# A Haunted Halloween



## Uruk-Hai (Nov 4, 2006)

Hi everyone. I've just joined the forum and wanted to share my photos of my Haunt, present and past. I have done up a web-site with pictures and videos along with some pictures and descriptions of the various projects I've been working on. Take a look.

This was really only my second year Haunting but I've been dressing up in costume to hand out candy on Halloween for a few years now. Last year I made 4 tombstones, a Grim Reaper and went all out on the decorating. This year was bigger and better - another tombstone, modified the Reaper and added a 4 foot scythe, zombie ground-breakers and an absolutely huge giant spider in my driveway.

I've learned a lot from the great work being done by everyone here on the forum and other sites and hope to continue to improve. Thanks for the inspiration.


----------



## NickG (Sep 12, 2006)

wow! It looks like your haunt has really grown exponentionally the past few years. I especially like the tombstones and the ground breaker, they look great. Your LOTR costume was impressive too - I wouldn't have thought it was cardboard. 

thought I'd mention your url doesn't fit on my screen set to 1024x768 - I had to keep scrolling side to side to get at the content and the menu bar.


----------



## Vlad (Aug 2, 2005)

The display looks great to me UH.


----------



## DeadSpider (Feb 3, 2006)

Very nice! Thankx for sharing - and welcome to the forum! Nice to see another Canadian!


----------



## widowsbluff (May 24, 2006)

Great set up, your pumpkins look awsome!


----------



## slimy (Jul 12, 2006)

Good looking setup. 


I like it.


----------



## Uruk-Hai (Nov 4, 2006)

Thanks everyone for your comments I really appreciate the feedback. I had one question in regards to NickG's resolution problem with my website and having to scroll around to see everything. Did anyone else have any problems? I tried to test the site on a number of diff. setups but you can't account for everyone. Again, thanks for the comments.


----------



## ScareFX (Aug 18, 2004)

Uruk-Hai said:


> ...Did anyone else have any problems? ...

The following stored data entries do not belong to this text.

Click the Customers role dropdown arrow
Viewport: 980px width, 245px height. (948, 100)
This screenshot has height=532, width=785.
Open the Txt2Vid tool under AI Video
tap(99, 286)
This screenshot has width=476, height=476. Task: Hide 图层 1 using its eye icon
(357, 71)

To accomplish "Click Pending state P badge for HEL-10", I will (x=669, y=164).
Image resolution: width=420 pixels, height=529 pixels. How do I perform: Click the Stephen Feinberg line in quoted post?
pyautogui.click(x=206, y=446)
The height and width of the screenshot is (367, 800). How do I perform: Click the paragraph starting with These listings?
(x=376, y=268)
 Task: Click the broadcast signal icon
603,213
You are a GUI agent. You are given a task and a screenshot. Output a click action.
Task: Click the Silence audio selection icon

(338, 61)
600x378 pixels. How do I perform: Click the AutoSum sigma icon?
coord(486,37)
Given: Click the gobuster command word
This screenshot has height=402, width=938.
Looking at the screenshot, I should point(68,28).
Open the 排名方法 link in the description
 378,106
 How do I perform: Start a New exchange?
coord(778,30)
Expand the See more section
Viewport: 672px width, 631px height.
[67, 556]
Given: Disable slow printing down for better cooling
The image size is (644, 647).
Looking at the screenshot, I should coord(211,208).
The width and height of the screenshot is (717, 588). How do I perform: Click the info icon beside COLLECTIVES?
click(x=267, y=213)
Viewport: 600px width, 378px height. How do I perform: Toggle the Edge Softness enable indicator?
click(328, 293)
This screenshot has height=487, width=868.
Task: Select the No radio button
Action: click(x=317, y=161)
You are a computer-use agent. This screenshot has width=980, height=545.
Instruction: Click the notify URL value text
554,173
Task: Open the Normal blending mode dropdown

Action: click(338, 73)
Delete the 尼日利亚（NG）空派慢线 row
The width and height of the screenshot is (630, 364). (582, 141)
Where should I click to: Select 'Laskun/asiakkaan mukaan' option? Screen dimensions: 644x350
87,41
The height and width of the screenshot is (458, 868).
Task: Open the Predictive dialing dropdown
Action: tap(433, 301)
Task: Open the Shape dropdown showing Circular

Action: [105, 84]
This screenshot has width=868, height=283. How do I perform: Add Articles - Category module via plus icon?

I had the same problem as NickG when using my default browser which is Firefox. I switched to IE to view your site and it worked OK.

Here's a screen shot of your site at 1280x1024 using Firefox.
http://64.226.23.133/woodycarr/images/screen_shot.jpg

You do have a nice setup Uruk-Hai.


----------



## Ghostess (Aug 21, 2005)

Looks like a great job to me!


----------



## edwood saucer (Aug 21, 2006)

Surprisingly - on Safari on a mac it looks great - but FF has the same issue as the screen shot above...

Anyway - great looking haunt - I would really love to see a how to on your tombstones... what type of carving tools did you use?


----------



## scareme (Aug 29, 2006)

Great looking yard. I bet the tots were really scare. How did your daughter react to your makeup?


----------



## dacostasr (Oct 22, 2006)

GREAT looking stuff...
I loved the groundbreaker, fence and reaper...very cool.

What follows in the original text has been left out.